To compare cerivastatin activity to that of other statins, its IC25 value was also determined for various types of human smooth muscle cells: cells from the left internal mammary artery (HSMC), cornea fibroblasts (HCF), myoblasts from striated muscle (HM) and umbilical vein endothelial cells (HUVEC). The activity in these groups of muscle cells was compared to the activity of the statins listed above, as well as atorvastatin and fluvastatin.

The pharmacological results from cerivastatin show that it is the most active HMG-CoA-reductase inhibitor among reported statins. Due to its high enzyme affinity, it would seem to offer ultra-low dose therapy in the microgram range. However, due to its relatively severe adverse effects in comparison to other statins, its market use was discontinued.

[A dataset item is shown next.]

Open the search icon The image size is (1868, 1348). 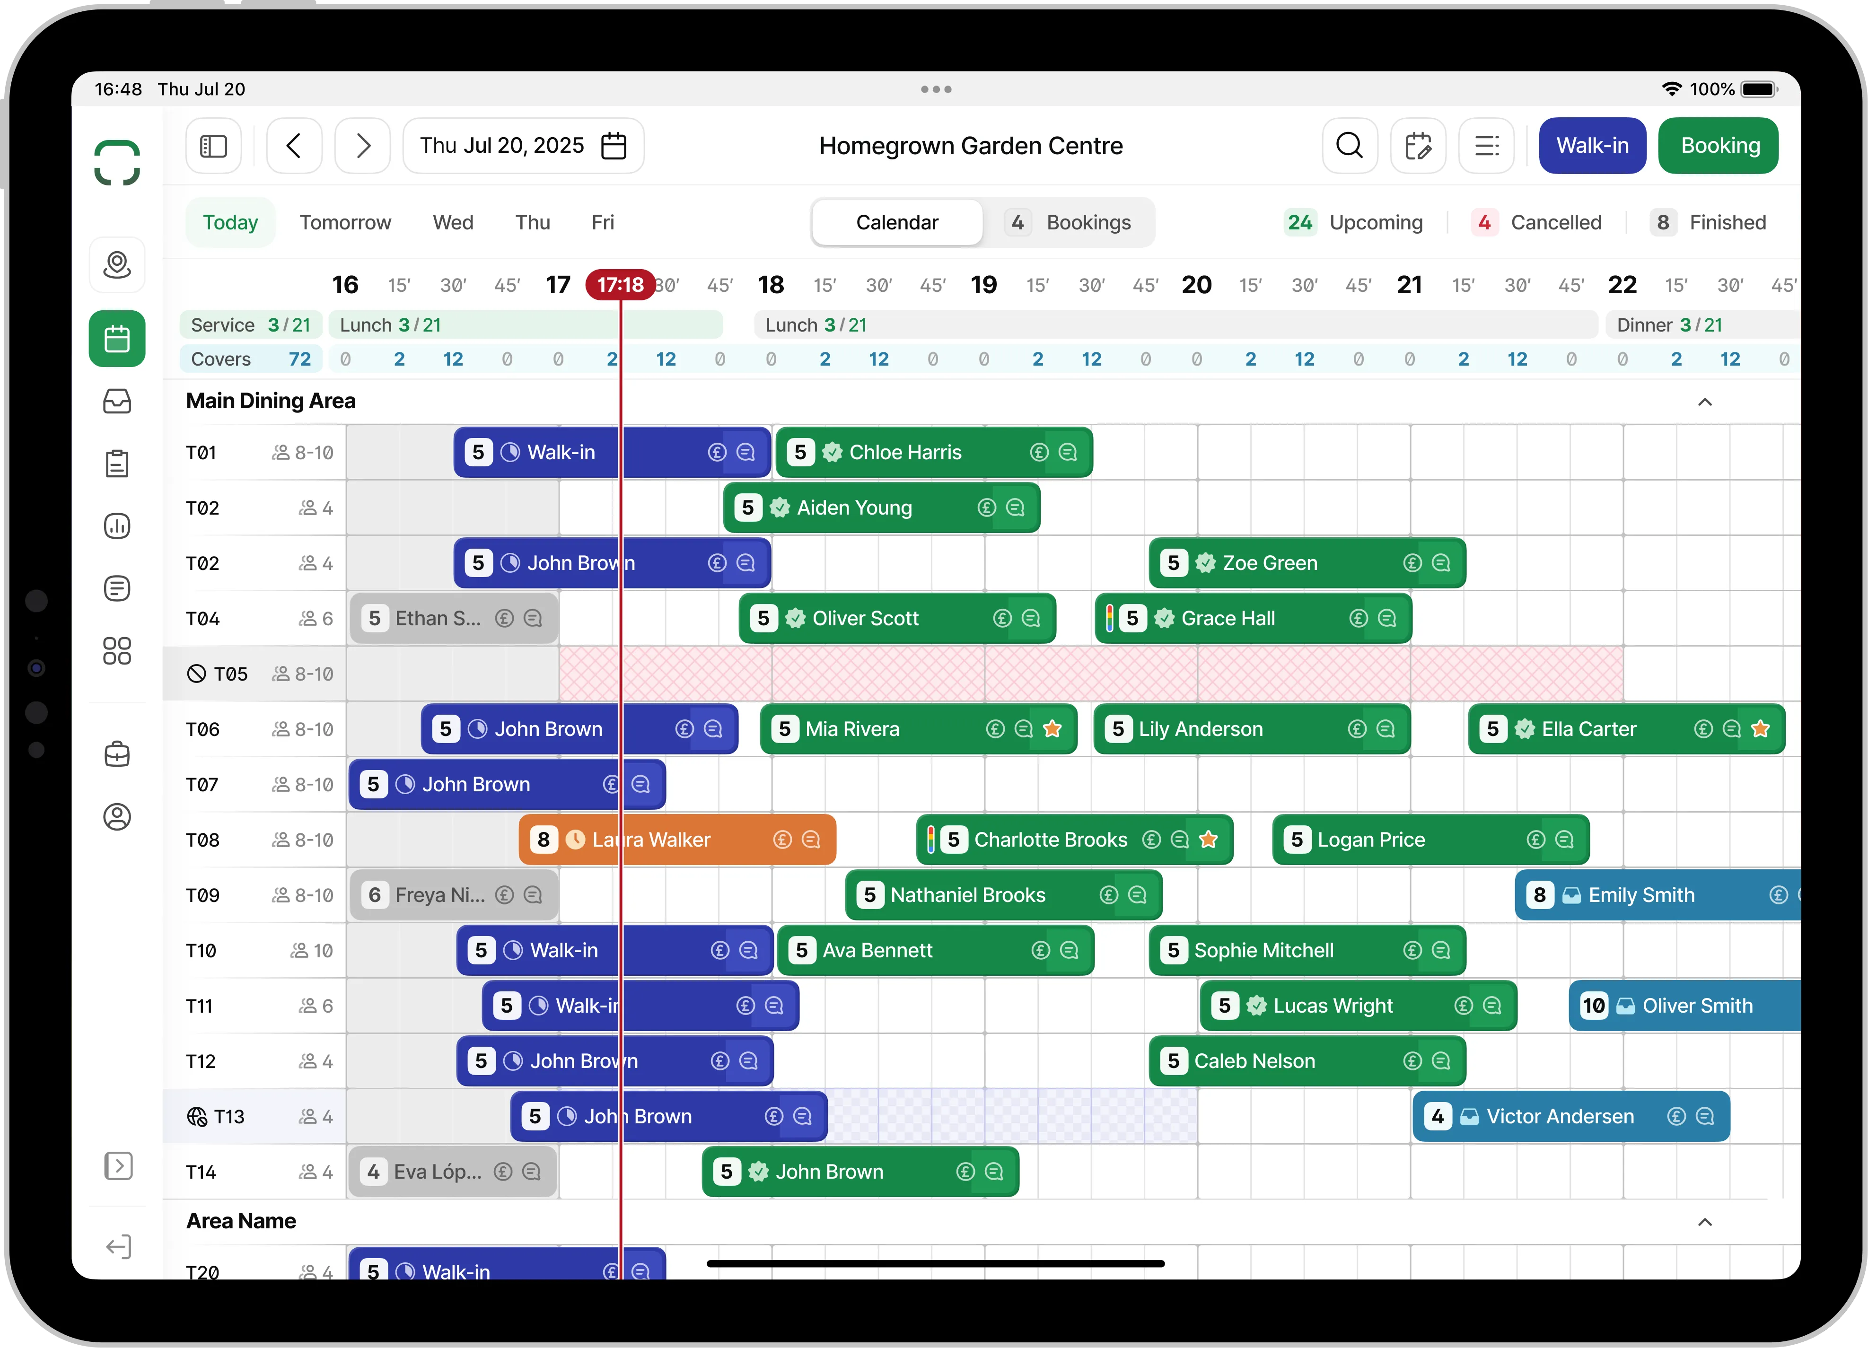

The strengths of the available cerivastatin medicine ranged from 0.2 - 0.8 mg, resulting in an actual dose of 1.9 - 13.1 μg/kg body weight for which rhabdomyolysis has been reported. Although the mechanism of the cerivastatin induced myopathy is not exactly known, the risk increases with statin dose. This risk also appears to increase among patients who received gemfibrozil or lovastatin concomitantly, and there is a known interaction between these drugs and cerivastatin. There are 31 cerivastatin-related deaths reported in the US and a further 21 deaths worldwide. There were also 385 cases of non-fatal rhabdomyolysis reported among the estimated 700.000 users in the USA. In 12 of the 31 reported deaths of cerivastatin-related rhabdomyolysis in the US the cerivastatin-gemfibrozil interaction was implicated, while in 7 of the 31 fatal cases in the US, cerivastatin was combined with lovastatin. The reporting rate of fatal rhabdomyolysis in association with cerivastatin monotherapy is 1.9 per million prescriptions, which is 10-50 times as high as for other statins.

=== Adverse effects ===
Cerivastatin was generally found to be well tolerated, side effects being rare. Minor side effects include diarrhea, fatigue, gas, heartburn, nasal congestion and headache. Patients with alcoholic or other liver diseases were advised to use cerivastatin with caution.